Benedict’s latest subject in The Only Woman in the Room, Hedy Lamarr, could never be accused of being upstaged by men. Known as one of the most beautiful women in the world, she was a true movie star with an undeniable presence and force of will. But even these things couldn’t prevent her from being marginalized for her sex–especially when she turned to science and inventing, the hidden part of her life revealed in The Only Woman in the Room.
Quick Take Review of The Only Woman in the Room
The Only Woman in the Room is a riveting fictional account of a woman previously only known for her beauty and acting. Benedict makes real the life of a charismatic woman who refuses to be one dimensional and whose innovations contributed to the technologies we now use every day.
Elements of Interest
- World War II historical fiction
- Little-known scientific achievements of a woman known for her beauty and acting
- Political machinations just prior to WWII
- Hollywood in the 1940s
Making a Movie Star Real
I didn’t know much about Hedy Lamarr (born Hedwig Kiesler) before reading this book; I knew her name, that she was a movie star, and that she’d had an interest in science and invention.
The movie stars of Lamarr’s time often have a removed, untouchable quality to them. They seem almost unreal in their glossy perfection and honed personas. They were, of course, the subjects of gossip, rumors, and public speculation, but compared to today’s nonstop gossip-and-Twitter-treadmill, they largely remained on their pedestals.
Lamarr especially, with her great beauty and unfailing confidence, seemed somehow above the mere mortals who admired her. Benedict’s dive into the details of Lamarr’s life brings a fresh humanity and depth to a complicated woman, whose life wasn’t all glitter and glamour.
Her Past and Motivations
Though she had a privileged upbringing in Vienna–her banker father was doting and indulgent of all her curiosities, while her musician mother was removed and critical–the impending war and spread of fascism threatened their Jewish family and prompted Hedy to make decisions she hoped would keep them safe.

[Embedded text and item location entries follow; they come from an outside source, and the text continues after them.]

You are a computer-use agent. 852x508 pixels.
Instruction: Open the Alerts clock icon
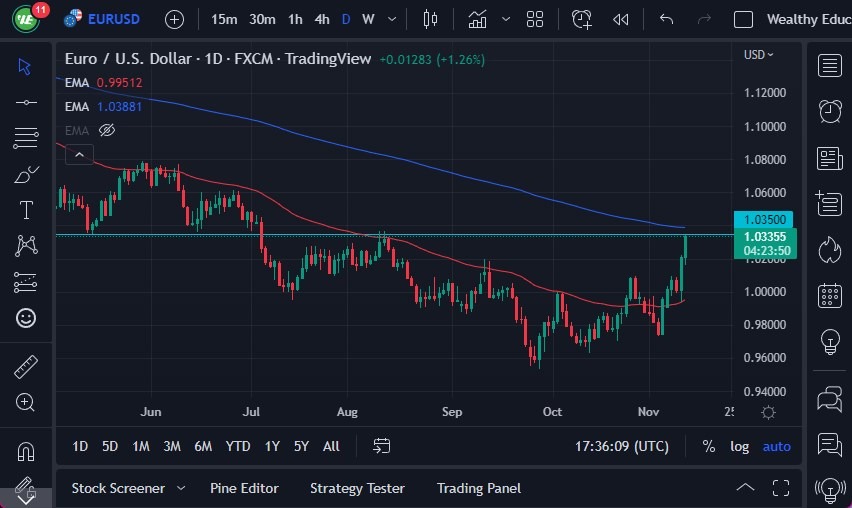click(829, 111)
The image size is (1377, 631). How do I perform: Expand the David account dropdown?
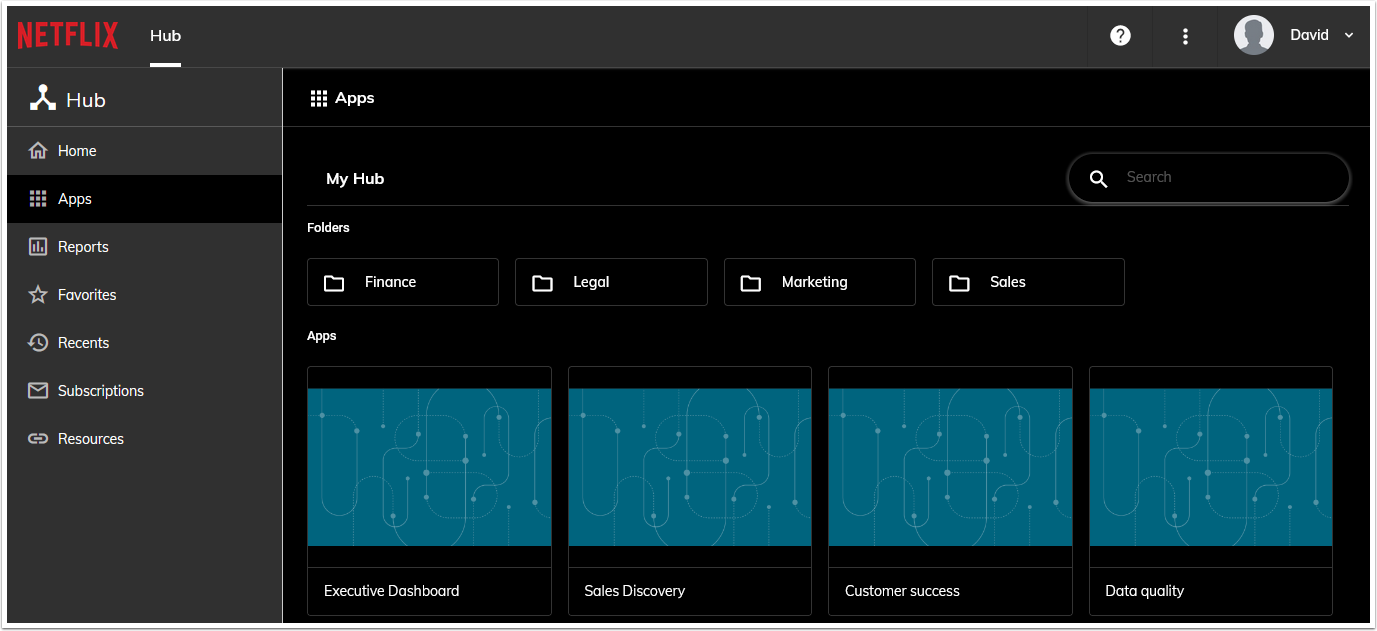[1311, 34]
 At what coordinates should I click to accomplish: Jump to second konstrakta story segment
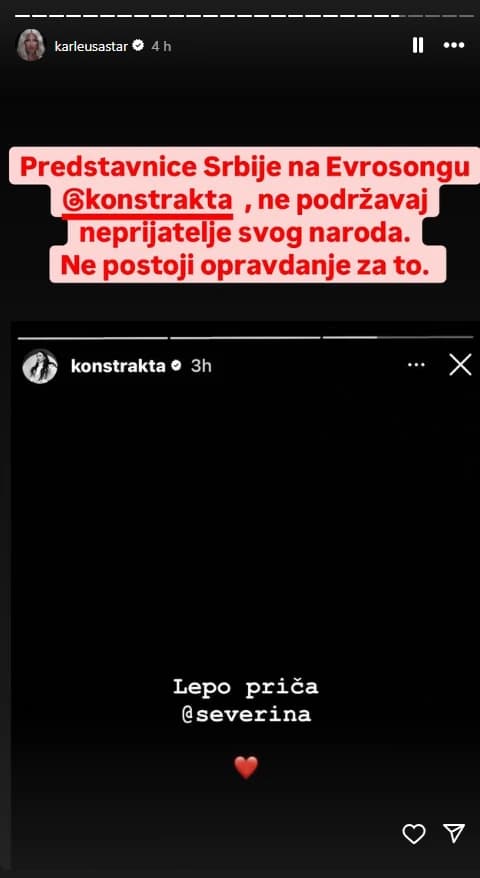coord(245,338)
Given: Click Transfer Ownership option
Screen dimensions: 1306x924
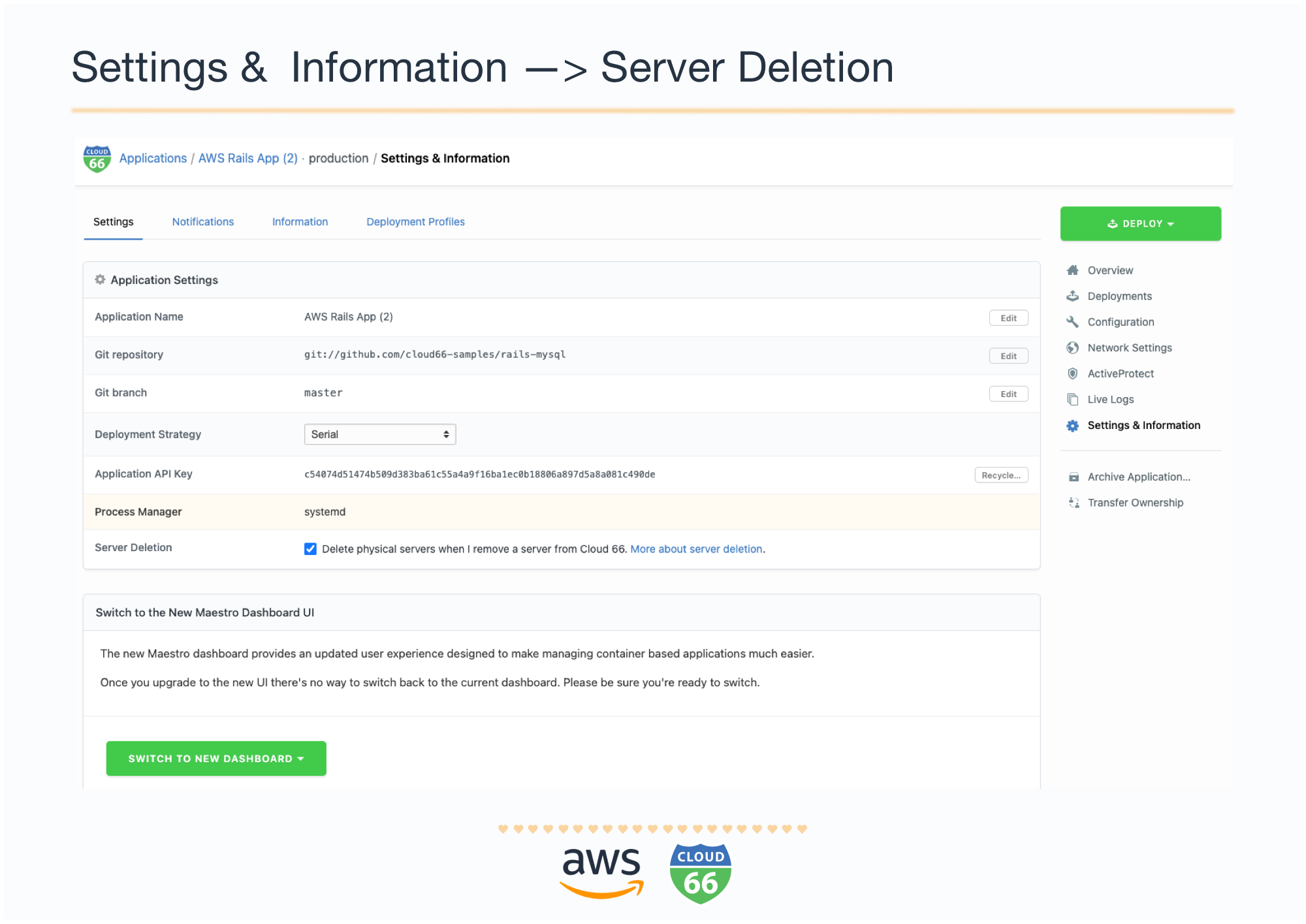Looking at the screenshot, I should click(x=1135, y=502).

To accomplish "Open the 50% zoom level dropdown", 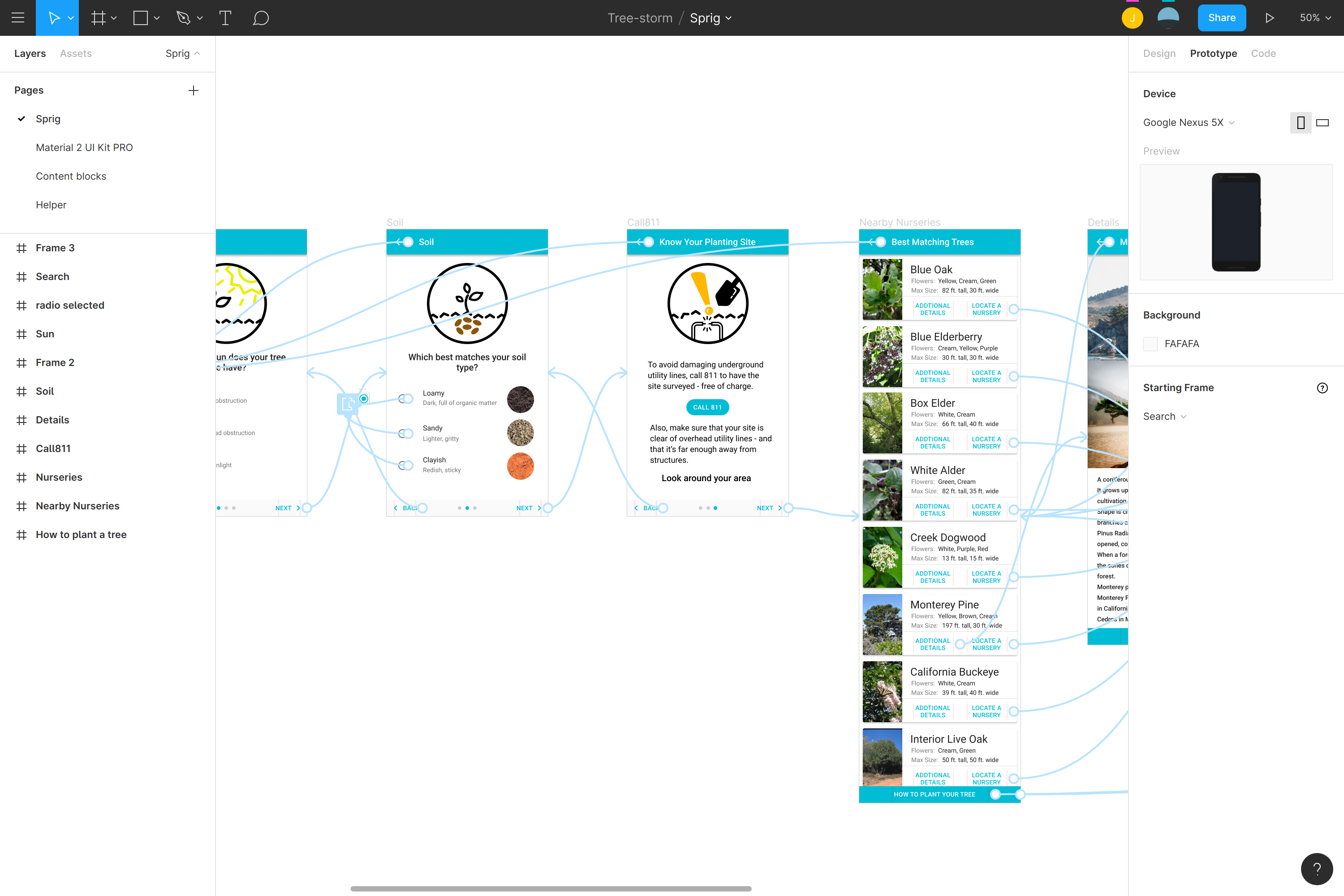I will coord(1315,18).
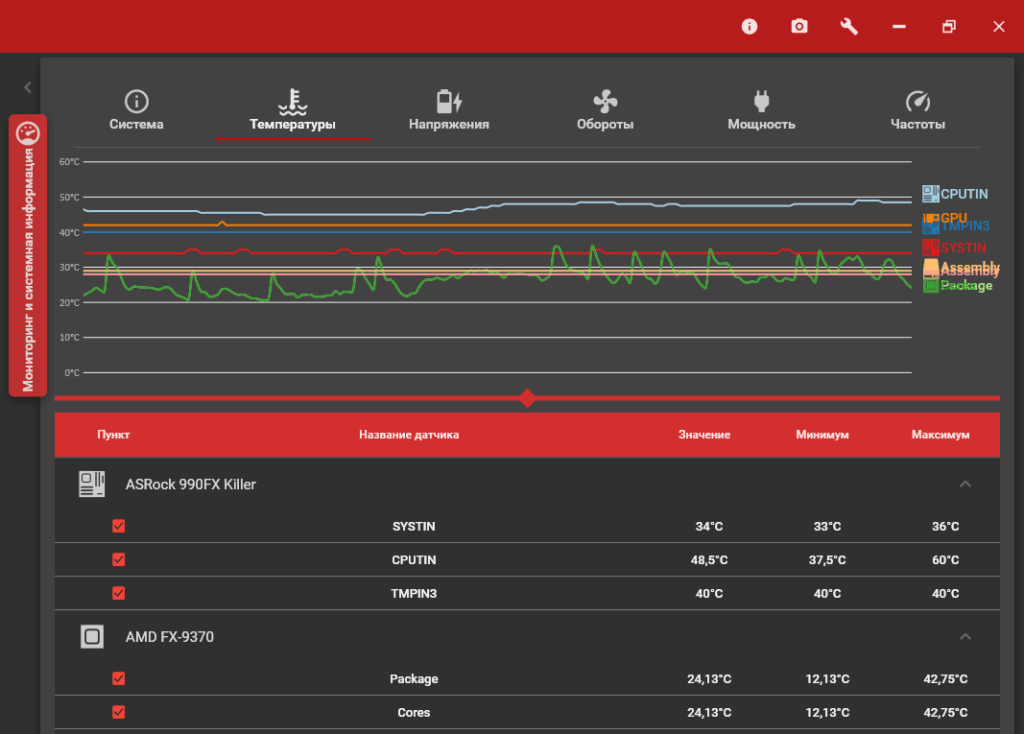Uncheck the TMPIN3 sensor checkbox
The height and width of the screenshot is (734, 1024).
[119, 594]
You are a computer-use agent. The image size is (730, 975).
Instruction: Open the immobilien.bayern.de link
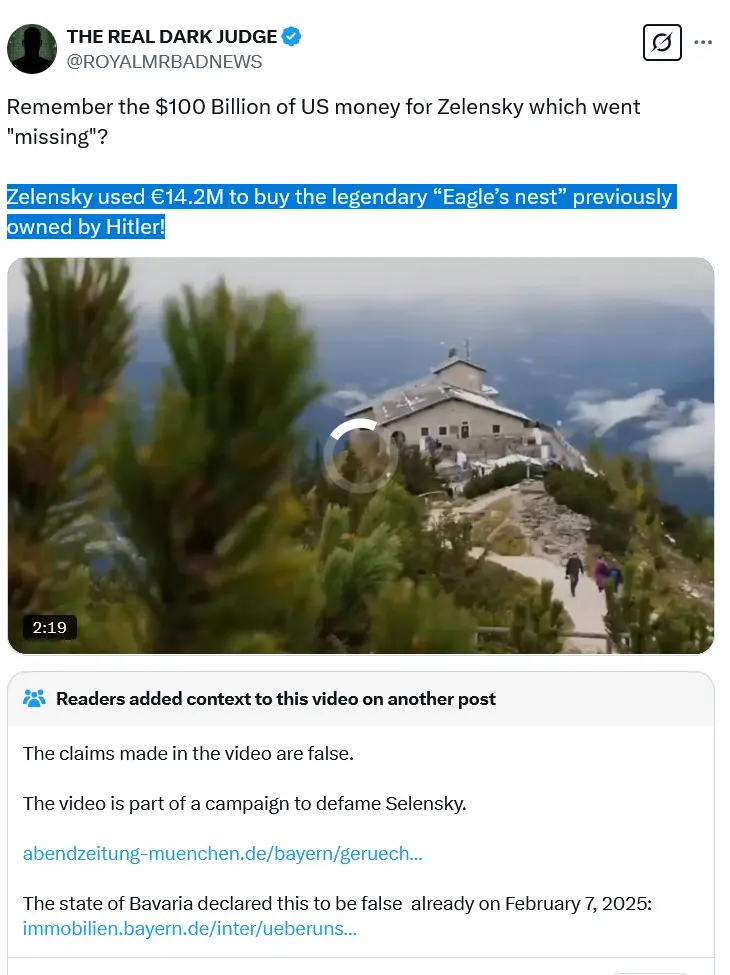(x=190, y=928)
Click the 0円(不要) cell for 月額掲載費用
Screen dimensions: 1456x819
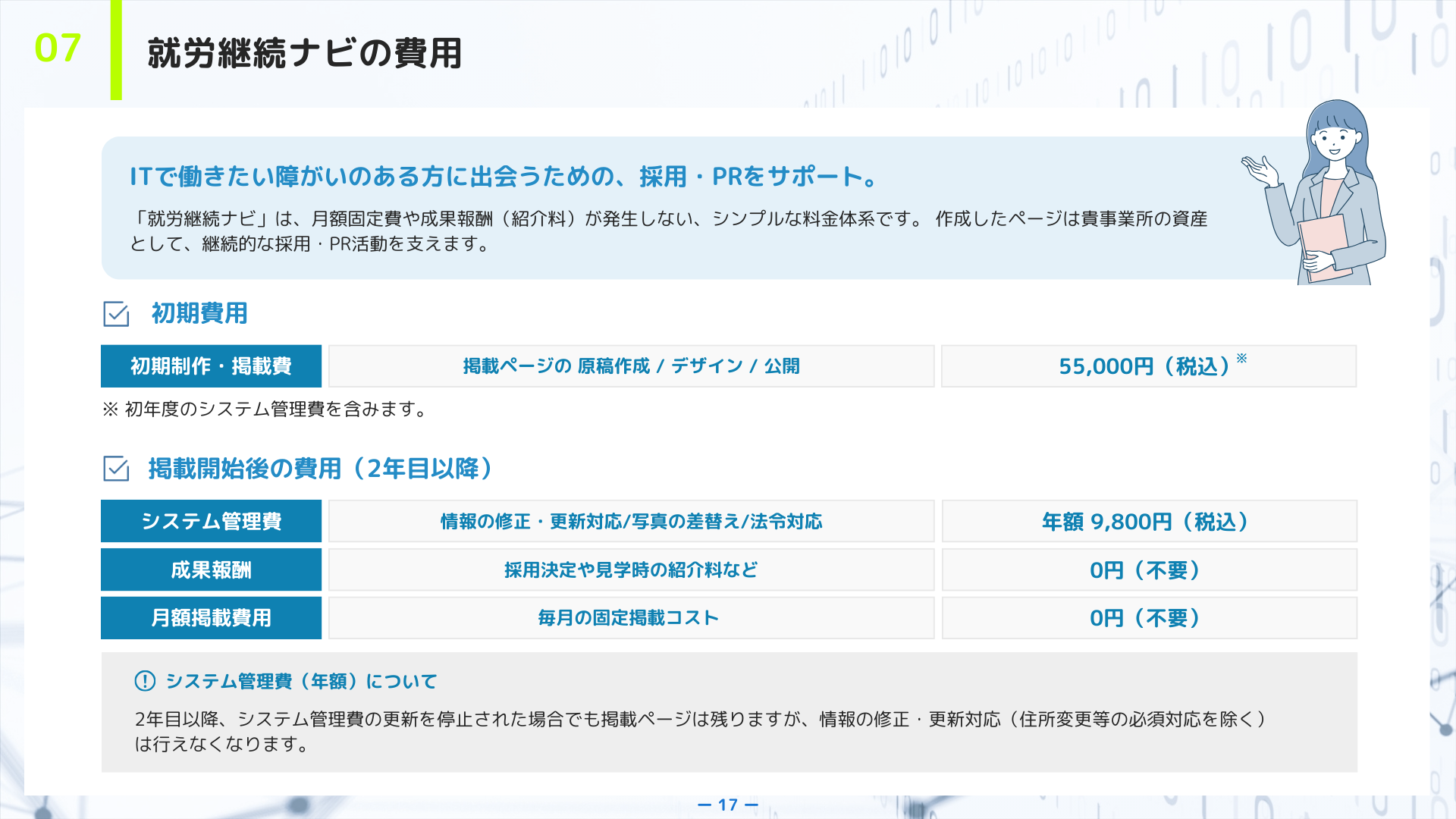pos(1148,618)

While Benedict admits that many details of Lamarr’s past–especially during the years of her oppressive marriage to a munitions dealer in Austria–are speculation, the author makes a convincing case for why Lamarr later pursued her inventions with such fervor. Having been privy to–and then escaped–the horrifying plans of the most powerful dictators in the world, Lamarr could only feel a sense of guilt and obligation for her relative privilege.
The Genius and Creativity of Her Inventions
Lamarr’s inventions have to do with radio frequencies used to guide torpedos and how they could be “hopped” to prevent enemies from jamming them. Benedict’s explanation of the technologies was accessible and highlighted the elegance and genius of Lamarr’s solution, which was musically inspired.
What Didn’t Work
While most of the book succeeds in allowing the feel of an “insider look” into Lamarr’s life, there were jarring moments when she still felt distant. These came mostly later in the book when Lamarr was in Hollywood, with throwaway comments about men she was dating (including Howard Hughes) and–to a lesser extent–movies she was filming.
This, however, is a minor quibble, because I appreciated the focus on Lamarr’s scientific pursuits. There were times, though, that these other parts of her life felt insignificant–and I don’t believe they were. I wasn’t necessarily looking for the gossip or even details (a book can only be so long), but a more well-rounded picture of how her personal and professional lives intersected with her scientific pursuits would have helped bridge that divide.
Speaking honestly with George about my past and my ambitions, instead of talking through the persona of Hedy Lamarr, movie star, that I played most of the day, felt liberating. In his tone, I heard not judgment or disappointment at meeting this Hedy but that I was recognized for the first time since I had arrived in Hollywood. And accepted.